To continue on sharing my longest work experience in a startup - IRYStec in Montreal - I will talk today about reproducible research and more how to concretely achieve it.

The struggle continues

First of all I’m lucky enough to be able to continue research activities since I finish my Phd in 2007, I’m employed as senior color scientist after all, meaning not only I have research projects but I can also communicate some aspects of it. In other words I’m allowed submit parts of my work to conferences and therefore make some of our research available to the people.

Making tools

Doing research you spent a lot of time developing tools, frameworks to ease the conduct of experiments and to facilitate the reproduction of those experiments. What you certainly don’t want is that the same command to run a function or a script gives you each time different results.

Working in a startup where all the teams are in the same office gives you the chance to be closer to your colleagues and their specialities. My colleagues developers for whom the challenge - one of them - is to translate the work of the research team, advanced prototypes into a product. This means re-building something to make it stable and reproducible.

The magic

Changing habits is difficult but learning new tools is fun too, hard at the beginning but so rewarding after you improved something. The motivation to try and/or learn something new can comes from different sources. Often it’s driven by laziness, you know that this framework, this set of guidelines will make you gain time, so you learn it.

I’m using git for a while but until recently in a very simple fashion. Working in a team made me realized the power of git, the various configurations I met made me see that, working alone on a project versus working in collaboration to others.

More hocus pocus and wizzardy

More magic happen when I went digging into docker. I was looking for a better solution than Python virtual environment which is already a huge step into improving your Python development skills, controlling on your working environment. I’m usually prototyping with the head in Jupyter notebook, once again working alone it’s fine, but as soon as you want to share you work with someone else the trouble starts as we almost always don’t have the same working environment (linux, mac, windows…). We may use the same Python version but not exactly with the same list of modules or external softwares installed on your machine. A long list of little differences that can compromise the reproducibility of your work.

After some googling, I came back to my colleagues and start to question them to help me to setup a reproducible working environment for Python and a jupyter notebook. I thought of jupyter notebook server, but being not completely convinced we looked into the docker direction. I’m still amazed with the results. We came a up a solution inspired from existing solutions that suits me: create a docker with Ubuntu, with the necessary Python modules, the possibility to run a Jupyter notebook server in the docker while accessing local notebooks and data. In other words you control you data as usual, but the working environment is totally transportable, as today I can work at the office on my desktop computer running Ubuntu or being outside on my Mac and being sure I have the same working environment everywhere.

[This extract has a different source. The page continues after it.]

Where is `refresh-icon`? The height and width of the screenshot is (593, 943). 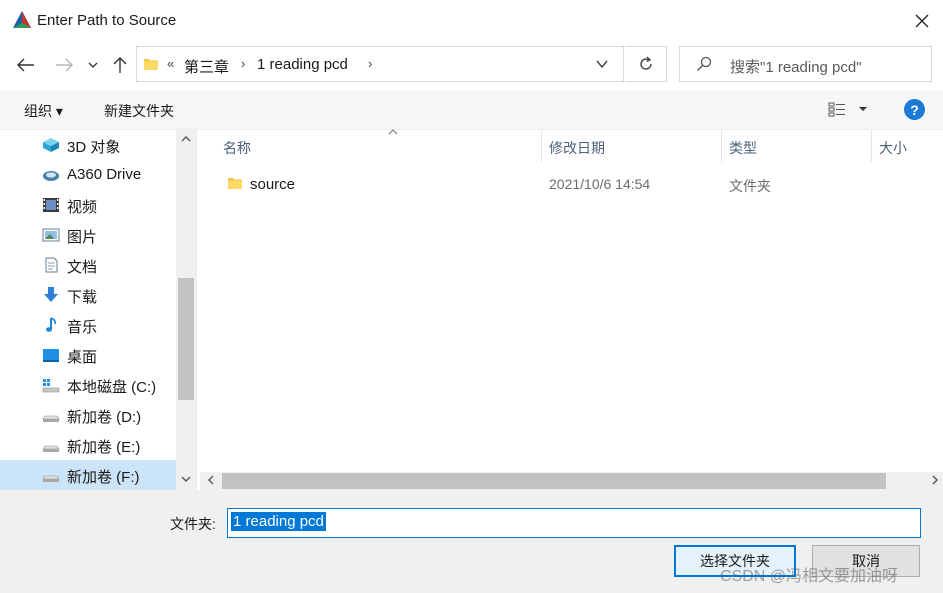
refresh-icon is located at coordinates (646, 63).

Why is it cool for research?

It’s a topic - reproducible research - more visible in research publications. Many of us are running experimentations on a computer, but each of us uses slightly different setups. It’s extremely frustrating to read the work of another researcher that is public, article available, data available, code totally or partially available, you run some code and you don’t obtain the same results when you are lucky to be able to run something.

I can only see benefit in sharing - when it’s possible - also the tools used to obtain you results, not only the equations and results, the code and working environment too. In the same spirit I often enjoy visiting conferences which are covering slightly different domains to my own expertise. Sometimes the way a problem is solved will give you a hint on how to solve another problem. On those beautiful ideas I stop.

Petit à petit l’oiseau fait son nid

Therefore I created this new repository I called researchlab (to be exact I modified an existing solution with the invaluable help and knowledge of my colleagues) where you can find information to build a docker image containing Python and jupyter notebook, together with bash script to use it. Continuing on that incredible achievement - for me - I re-modified this project to setup a digital atelier for my side projects. Very cool.